Правил он недолго. Вместе со своими придворными Гелиогабал был убит, а затем брошен в Тибр.
Его преемник Александр Север предпринял весьма решительные меры против сторонников политики Гелиогабала. Он значительно сократил число придворных евнухов и проституированных мальчиков, многих их них выслал на дальние острова, а тех, кого не выслал, — казнил.
Такие вот дела государственной важности.
Дальше больше. В конце второго века многострадальные римляне получили подарок судьбы в виде сразу двух правителей: Каракаллы и Геты, сыновей Септимия Севера, который намеревался укрепить власть, следуя принципу: «Одна голова — хорошо, а две — лучше». Власть вследствие этого эксперимента никак не укрепилась, скорее напротив, лишь подтвердив другой принцип, вполне применимый к двоевластию: «Одна голова — хорошо, а две — некрасиво».
КСТАТИ:
«На высочайшем положении не бывает двух».
Сенека
Ну, что тут поделаешь… Власть во все времена более или менее терпеливо выслушивала мнения интеллектуалов, но в подавляющем большинстве случаев откровенно игнорировала эти мнения, потому что боялась всего непонятного. Боялась, боится и будет бояться, потому что воля к власти — это не просто стремление, это диагноз. Зачем власть Сенеке или, скажем, Шопенгауэру? Они и без того самодостаточны. А вот те, другие… чем им еще гордиться, кроме невесть откуда свалившегося на них права казнить и миловать?

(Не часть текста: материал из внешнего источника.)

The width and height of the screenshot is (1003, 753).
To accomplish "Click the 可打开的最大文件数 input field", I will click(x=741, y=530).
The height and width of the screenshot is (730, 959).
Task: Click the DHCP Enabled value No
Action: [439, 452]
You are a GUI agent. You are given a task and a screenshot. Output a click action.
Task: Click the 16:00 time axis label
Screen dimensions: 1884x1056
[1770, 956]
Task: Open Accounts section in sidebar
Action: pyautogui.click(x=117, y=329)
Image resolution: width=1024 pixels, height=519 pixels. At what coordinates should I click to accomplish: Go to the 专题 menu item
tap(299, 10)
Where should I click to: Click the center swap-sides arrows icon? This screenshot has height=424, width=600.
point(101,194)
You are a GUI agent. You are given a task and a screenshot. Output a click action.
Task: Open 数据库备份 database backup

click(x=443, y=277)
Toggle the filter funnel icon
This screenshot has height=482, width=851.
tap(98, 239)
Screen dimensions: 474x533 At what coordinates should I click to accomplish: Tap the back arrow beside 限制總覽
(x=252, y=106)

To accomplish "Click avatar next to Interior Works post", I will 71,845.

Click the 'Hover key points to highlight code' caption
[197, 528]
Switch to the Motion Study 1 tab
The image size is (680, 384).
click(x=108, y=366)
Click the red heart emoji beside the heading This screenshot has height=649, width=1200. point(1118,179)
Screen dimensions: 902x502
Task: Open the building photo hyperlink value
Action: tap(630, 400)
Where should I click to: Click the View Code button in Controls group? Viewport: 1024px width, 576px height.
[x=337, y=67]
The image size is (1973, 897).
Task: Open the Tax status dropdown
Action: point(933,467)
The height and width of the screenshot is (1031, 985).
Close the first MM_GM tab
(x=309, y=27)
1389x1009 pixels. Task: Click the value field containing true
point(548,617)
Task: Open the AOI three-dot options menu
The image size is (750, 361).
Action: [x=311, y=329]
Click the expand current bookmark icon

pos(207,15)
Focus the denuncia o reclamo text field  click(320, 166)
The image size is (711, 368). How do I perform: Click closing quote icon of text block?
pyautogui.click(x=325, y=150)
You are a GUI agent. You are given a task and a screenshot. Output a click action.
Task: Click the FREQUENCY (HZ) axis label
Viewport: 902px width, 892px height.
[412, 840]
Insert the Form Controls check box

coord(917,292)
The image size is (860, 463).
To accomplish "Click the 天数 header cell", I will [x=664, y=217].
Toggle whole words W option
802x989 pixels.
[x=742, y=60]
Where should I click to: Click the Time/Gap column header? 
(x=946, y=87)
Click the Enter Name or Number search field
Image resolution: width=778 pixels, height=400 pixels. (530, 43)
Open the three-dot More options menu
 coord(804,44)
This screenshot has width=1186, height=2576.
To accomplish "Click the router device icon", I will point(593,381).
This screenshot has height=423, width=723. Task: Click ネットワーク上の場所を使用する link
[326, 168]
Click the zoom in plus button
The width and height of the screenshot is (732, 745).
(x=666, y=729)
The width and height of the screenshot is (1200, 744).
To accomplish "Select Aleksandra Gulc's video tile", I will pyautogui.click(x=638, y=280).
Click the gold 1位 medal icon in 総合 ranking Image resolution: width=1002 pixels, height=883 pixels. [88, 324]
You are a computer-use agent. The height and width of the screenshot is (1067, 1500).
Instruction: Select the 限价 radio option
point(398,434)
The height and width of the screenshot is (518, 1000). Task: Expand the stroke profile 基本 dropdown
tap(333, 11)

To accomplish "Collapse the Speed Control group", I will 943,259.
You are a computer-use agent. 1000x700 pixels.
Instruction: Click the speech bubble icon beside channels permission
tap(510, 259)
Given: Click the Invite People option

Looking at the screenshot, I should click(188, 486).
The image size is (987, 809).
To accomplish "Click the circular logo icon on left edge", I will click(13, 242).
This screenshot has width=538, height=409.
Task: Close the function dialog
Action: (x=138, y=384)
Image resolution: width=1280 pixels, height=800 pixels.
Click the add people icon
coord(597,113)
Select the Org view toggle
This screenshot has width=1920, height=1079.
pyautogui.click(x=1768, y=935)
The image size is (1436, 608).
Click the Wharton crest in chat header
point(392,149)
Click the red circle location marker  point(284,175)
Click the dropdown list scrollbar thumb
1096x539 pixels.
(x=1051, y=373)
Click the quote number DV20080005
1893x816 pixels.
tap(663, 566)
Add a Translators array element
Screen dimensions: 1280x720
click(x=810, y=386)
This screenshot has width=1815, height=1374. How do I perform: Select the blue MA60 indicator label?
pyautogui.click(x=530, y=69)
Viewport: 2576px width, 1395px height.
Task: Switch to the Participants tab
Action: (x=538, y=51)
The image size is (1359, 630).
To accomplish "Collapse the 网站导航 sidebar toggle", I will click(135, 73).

Бюст Каракаллы. Неаполитанский музей
А те двое, Каракалла и Гета, начав совместное правление с того, что поделили пополам императорский дворец и оборудовали каждый себе по отдельному входу, выставив каждый свою личную стражу. Затем начались переговоры о разделе империи, которые перешли в споры, а споры закончились тем, что Каракалла убил своего брата на глазах у матери.
Далее Каракалла начал методически убивать всех, кого он подозревал в симпатиях по отношению к убиенному Гете. Были убиты все его слуги, наложницы, даже музыканты, которые играли на его пирах. Потом этого показалось мало, и Рим захлестнула (в который раз!) волна террора, причем террора слепого, нерассуждающего, террора, в котором убийство перестает быть средством, превратившись в цель или — еще того хуже — в навязчивую идею.